* **Esercizio**: Estrai dalle righe che seguono ogni riga contenente la parola "icon" e ricopiala senza modifiche.

(Righe sulla posizione dei bersagli)
○ ○ ○

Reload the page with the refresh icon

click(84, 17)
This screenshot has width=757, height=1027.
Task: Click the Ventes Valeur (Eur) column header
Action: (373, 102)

○ ○ ○

* **Soluzione**:
Reload the page with the refresh icon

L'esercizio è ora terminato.